[[ TASK INPUT, beginning ]]

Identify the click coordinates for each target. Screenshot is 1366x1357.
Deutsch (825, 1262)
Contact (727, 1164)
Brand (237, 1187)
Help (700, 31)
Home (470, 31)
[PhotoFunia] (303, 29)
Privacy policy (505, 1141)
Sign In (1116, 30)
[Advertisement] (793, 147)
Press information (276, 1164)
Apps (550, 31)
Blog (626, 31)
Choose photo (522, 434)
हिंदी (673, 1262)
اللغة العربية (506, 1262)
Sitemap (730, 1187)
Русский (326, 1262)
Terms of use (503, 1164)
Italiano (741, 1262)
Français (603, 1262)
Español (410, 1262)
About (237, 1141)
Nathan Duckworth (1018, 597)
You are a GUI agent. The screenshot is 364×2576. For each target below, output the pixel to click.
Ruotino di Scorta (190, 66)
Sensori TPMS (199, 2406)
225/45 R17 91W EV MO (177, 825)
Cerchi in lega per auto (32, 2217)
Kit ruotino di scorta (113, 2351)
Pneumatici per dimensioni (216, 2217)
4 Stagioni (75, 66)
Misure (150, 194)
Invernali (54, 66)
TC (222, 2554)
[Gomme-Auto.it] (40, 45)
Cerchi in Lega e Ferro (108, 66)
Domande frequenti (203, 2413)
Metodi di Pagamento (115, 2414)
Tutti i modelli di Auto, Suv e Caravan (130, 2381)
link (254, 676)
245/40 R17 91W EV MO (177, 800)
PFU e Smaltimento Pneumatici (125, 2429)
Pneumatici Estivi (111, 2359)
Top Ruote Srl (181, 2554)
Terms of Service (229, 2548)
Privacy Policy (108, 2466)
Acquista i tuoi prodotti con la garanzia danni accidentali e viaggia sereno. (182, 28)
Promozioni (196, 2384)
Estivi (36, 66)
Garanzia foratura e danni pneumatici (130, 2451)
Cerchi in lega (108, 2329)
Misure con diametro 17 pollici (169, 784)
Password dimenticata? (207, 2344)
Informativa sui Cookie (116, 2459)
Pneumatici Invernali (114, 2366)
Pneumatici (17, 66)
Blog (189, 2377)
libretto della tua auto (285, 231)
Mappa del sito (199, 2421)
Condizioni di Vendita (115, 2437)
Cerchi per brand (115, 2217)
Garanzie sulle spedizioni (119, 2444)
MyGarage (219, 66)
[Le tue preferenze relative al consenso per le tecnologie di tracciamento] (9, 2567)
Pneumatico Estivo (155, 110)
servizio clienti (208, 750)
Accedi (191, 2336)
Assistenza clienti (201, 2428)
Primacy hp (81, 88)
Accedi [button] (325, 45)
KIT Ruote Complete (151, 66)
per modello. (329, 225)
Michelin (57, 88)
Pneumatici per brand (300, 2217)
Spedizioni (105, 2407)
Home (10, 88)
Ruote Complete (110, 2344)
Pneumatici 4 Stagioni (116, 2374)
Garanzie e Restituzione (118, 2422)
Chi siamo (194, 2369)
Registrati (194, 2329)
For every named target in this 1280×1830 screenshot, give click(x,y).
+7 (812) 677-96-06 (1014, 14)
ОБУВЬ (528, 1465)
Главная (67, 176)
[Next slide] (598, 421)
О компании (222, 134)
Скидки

[[ TASK INPUT, end ]]

EXERCISE DETAILS: Go through the records above and copy each line exactly.

RESULT:
Identify the click coordinates for each target. Screenshot is 1366x1357.
Deutsch (825, 1262)
Contact (727, 1164)
Brand (237, 1187)
Help (700, 31)
Home (470, 31)
[PhotoFunia] (303, 29)
Privacy policy (505, 1141)
Sign In (1116, 30)
[Advertisement] (793, 147)
Press information (276, 1164)
Apps (550, 31)
Blog (626, 31)
Choose photo (522, 434)
हिंदी (673, 1262)
اللغة العربية (506, 1262)
Sitemap (730, 1187)
Русский (326, 1262)
Terms of use (503, 1164)
Italiano (741, 1262)
Français (603, 1262)
Español (410, 1262)
About (237, 1141)
Nathan Duckworth (1018, 597)
You are a GUI agent. The screenshot is 364×2576. For each target below, output the pixel to click.
Ruotino di Scorta (190, 66)
Sensori TPMS (199, 2406)
225/45 R17 91W EV MO (177, 825)
Cerchi in lega per auto (32, 2217)
Kit ruotino di scorta (113, 2351)
Pneumatici per dimensioni (216, 2217)
4 Stagioni (75, 66)
Misure (150, 194)
Invernali (54, 66)
TC (222, 2554)
[Gomme-Auto.it] (40, 45)
Cerchi in Lega e Ferro (108, 66)
Domande frequenti (203, 2413)
Metodi di Pagamento (115, 2414)
Tutti i modelli di Auto, Suv e Caravan (130, 2381)
link (254, 676)
245/40 R17 91W EV MO (177, 800)
PFU e Smaltimento Pneumatici (125, 2429)
Pneumatici Estivi (111, 2359)
Top Ruote Srl (181, 2554)
Terms of Service (229, 2548)
Privacy Policy (108, 2466)
Acquista i tuoi prodotti con la garanzia danni accidentali e viaggia sereno. (182, 28)
Promozioni (196, 2384)
Estivi (36, 66)
Garanzia foratura e danni pneumatici (130, 2451)
Cerchi in lega (108, 2329)
Misure con diametro 17 pollici (169, 784)
Password dimenticata? (207, 2344)
Informativa sui Cookie (116, 2459)
Pneumatici Invernali (114, 2366)
Pneumatici (17, 66)
Blog (189, 2377)
libretto della tua auto (285, 231)
Mappa del sito (199, 2421)
Condizioni di Vendita (115, 2437)
Cerchi per brand (115, 2217)
Garanzie sulle spedizioni (119, 2444)
MyGarage (219, 66)
[Le tue preferenze relative al consenso per le tecnologie di tracciamento] (9, 2567)
Pneumatico Estivo (155, 110)
servizio clienti (208, 750)
Accedi (191, 2336)
Assistenza clienti (201, 2428)
Primacy hp (81, 88)
Accedi [button] (325, 45)
KIT Ruote Complete (151, 66)
per modello. (329, 225)
Michelin (57, 88)
Pneumatici per brand (300, 2217)
Spedizioni (105, 2407)
Home (10, 88)
Ruote Complete (110, 2344)
Pneumatici 4 Stagioni (116, 2374)
Garanzie e Restituzione (118, 2422)
Chi siamo (194, 2369)
Registrati (194, 2329)
For every named target in this 1280×1830 screenshot, give click(x,y).
+7 (812) 677-96-06 (1014, 14)
ОБУВЬ (528, 1465)
Главная (67, 176)
[Next slide] (598, 421)
О компании (222, 134)
Скидки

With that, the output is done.